Basic Journal vs Complete Journal
| Question you want answered |
Entry/Exit/P&L only |
With decision data |
| What's my win rate by setup? |
Can't answer — no setup field |
Directly answerable |
| Am I sizing consistently? |
Can't answer — no planned size recorded |
Directly answerable |
| Does my emotional state predict losses? |
No data captured |
Directly answerable |
| Am I following my rules? |
Can only infer from outcomes |
Measured directly per trade |
| Was this win a good decision? |
No way to distinguish good luck from good process |
Process graded independently of outcome |
How to Log This in Under 60 Seconds
The reason most traders abandon detailed journaling is time cost. Writing paragraphs after every trade is unsustainable — most traders quit within two weeks.
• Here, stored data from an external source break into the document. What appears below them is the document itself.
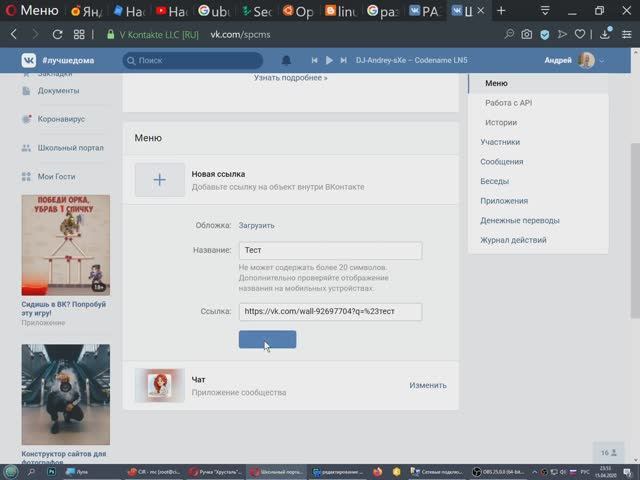Reload the browser page
Screen dimensions: 640x480
[56, 34]
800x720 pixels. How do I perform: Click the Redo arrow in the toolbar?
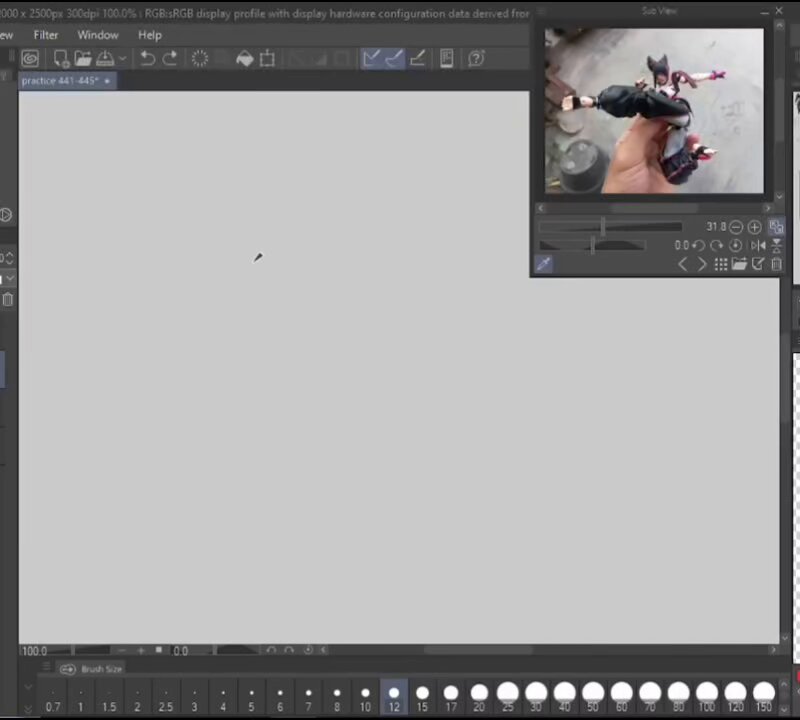170,58
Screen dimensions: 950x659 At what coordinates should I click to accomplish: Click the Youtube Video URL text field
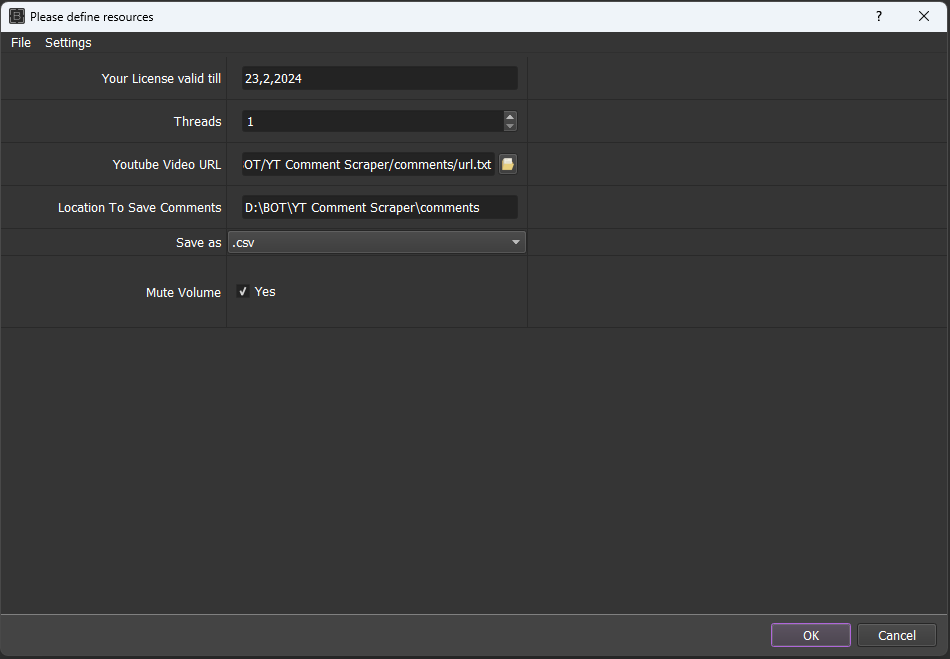(368, 165)
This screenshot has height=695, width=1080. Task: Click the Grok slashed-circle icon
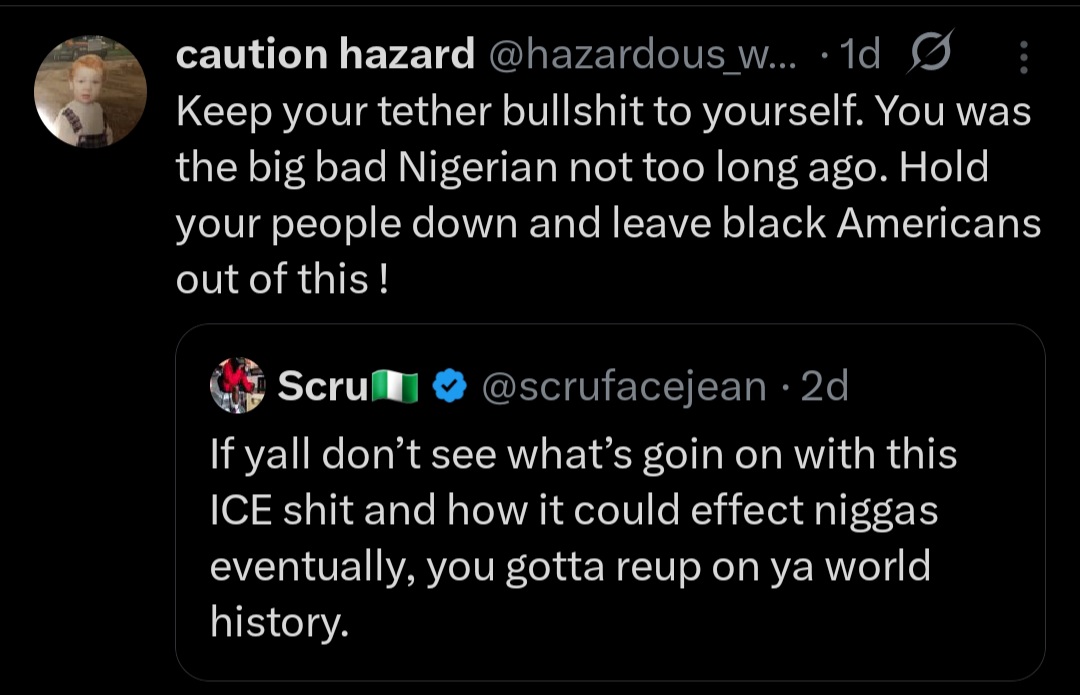tap(930, 52)
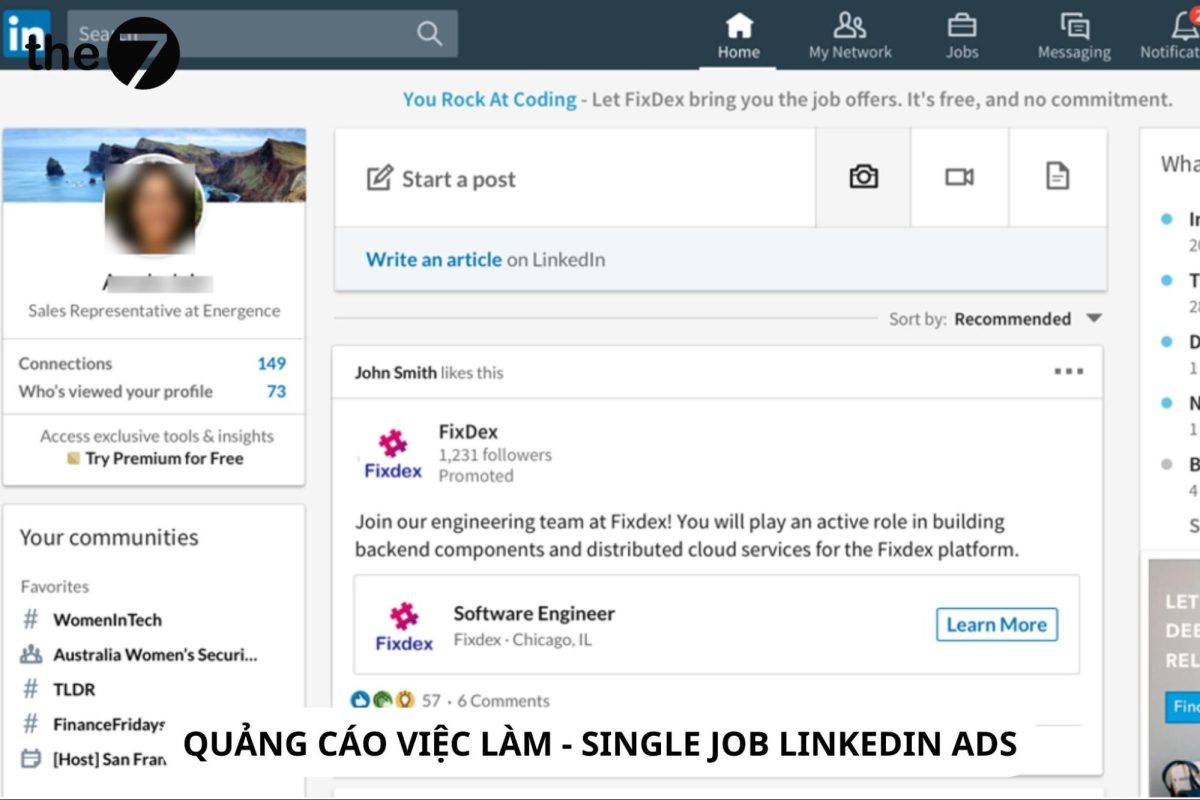Select the My Network icon
This screenshot has width=1200, height=800.
click(x=851, y=32)
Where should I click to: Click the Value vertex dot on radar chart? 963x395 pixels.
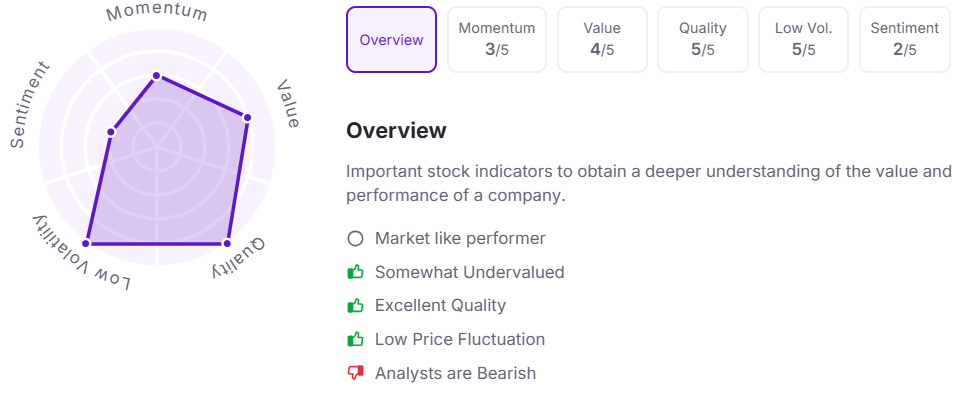tap(247, 117)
The solution isn't less data, it's structured data.
- Use tags, not paragraphs, for setup type and emotional state. A dropdown or preset tag takes 2 seconds. A written description takes 2 minutes.
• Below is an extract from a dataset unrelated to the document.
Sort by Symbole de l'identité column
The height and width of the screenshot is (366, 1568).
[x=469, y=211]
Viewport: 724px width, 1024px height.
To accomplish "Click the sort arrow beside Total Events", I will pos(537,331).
- Pre-fill your planned position size before entry, not after. Write it down or set it in your journal before you click buy. Comparing it to actual size becomes a single glance, not a reconstruction exercise.
- Keep reasoning fields to one sentence, enforced. If your journal template allows unlimited text, you'll either write nothing or write too much. A character limit forces the discipline of capturing the trigger, not the full analysis.
- Let AI extract patterns instead of doing it manually. Once the structured data exists, pattern analysis (win rate by setup, emotional state correlation, sizing drift) shouldn't require a spreadsheet — it should be automatic.
Log the Data That Actually Predicts Improvement
Logify's journal template captures setup, reasoning, planned vs actual size, emotional state, and rule adherence in under 60 seconds per trade — then the AI Coach finds the patterns automatically.
Start Free with Logify
Frequently Asked Questions
What should I write in a trading journal?
A useful trading journal records setup type, entry reasoning, position size relative to plan, emotional state before entry, rule adherence, exit reasoning, and a post-trade grade. Entry price, exit price, and P&L are necessary but insufficient on their own — they tell you what happened, not why, and improvement requires understanding the why.
How detailed should trading journal entries be?
Detailed enough to answer "why did I take this trade and was I following my plan" without requiring you to remember the session from memory days later. This usually means 5–7 structured fields rather than a long narrative, since narrative journaling tends to be abandoned within a few weeks due to time cost. Structured, tag-based logging that takes under 60 seconds per trade is more sustainable and more useful for pattern analysis.
Why do most trading journals fail to improve performance?
Most trading journals fail because they only capture outcome data (entry, exit, P&L) without capturing decision data (setup match, emotional state, rule adherence). Outcome data tells you if you won or lost. Decision data tells you if the process was sound. A trader can win with a bad process and lose with a good one — without decision data, the journal can't distinguish between the two, so it can't drive real improvement.
Should I journal every trade or just significant ones?
Every trade. Selective journaling — only recording big wins, big losses, or "notable" trades — introduces the exact bias that makes journals unreliable. The trades you're tempted to skip logging are often the off-plan or emotionally-driven ones, which are precisely the trades most valuable to analyze.